§ **Data provided**:
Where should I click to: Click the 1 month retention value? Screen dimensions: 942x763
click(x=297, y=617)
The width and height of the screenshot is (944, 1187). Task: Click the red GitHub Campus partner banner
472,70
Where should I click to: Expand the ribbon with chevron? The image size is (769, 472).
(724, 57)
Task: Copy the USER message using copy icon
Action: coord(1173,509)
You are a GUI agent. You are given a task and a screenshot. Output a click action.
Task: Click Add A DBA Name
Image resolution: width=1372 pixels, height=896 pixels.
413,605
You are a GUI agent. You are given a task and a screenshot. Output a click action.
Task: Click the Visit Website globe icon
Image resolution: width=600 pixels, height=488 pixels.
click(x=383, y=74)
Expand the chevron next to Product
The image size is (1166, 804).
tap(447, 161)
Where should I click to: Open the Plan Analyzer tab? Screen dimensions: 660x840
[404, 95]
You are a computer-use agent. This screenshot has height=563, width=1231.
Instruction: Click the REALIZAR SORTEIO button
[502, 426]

§ **Task statement**: Copy every one of the entries above verbatim, keeping each line as it stands.

§ **Reply**:
Where should I click to: Click the 1 month retention value? Screen dimensions: 942x763
click(x=297, y=617)
The width and height of the screenshot is (944, 1187). Task: Click the red GitHub Campus partner banner
472,70
Where should I click to: Expand the ribbon with chevron? The image size is (769, 472).
(724, 57)
Task: Copy the USER message using copy icon
Action: coord(1173,509)
You are a GUI agent. You are given a task and a screenshot. Output a click action.
Task: Click Add A DBA Name
Image resolution: width=1372 pixels, height=896 pixels.
413,605
You are a GUI agent. You are given a task and a screenshot. Output a click action.
Task: Click the Visit Website globe icon
Image resolution: width=600 pixels, height=488 pixels.
click(x=383, y=74)
Expand the chevron next to Product
The image size is (1166, 804).
tap(447, 161)
Where should I click to: Open the Plan Analyzer tab? Screen dimensions: 660x840
[404, 95]
You are a computer-use agent. This screenshot has height=563, width=1231.
Instruction: Click the REALIZAR SORTEIO button
[502, 426]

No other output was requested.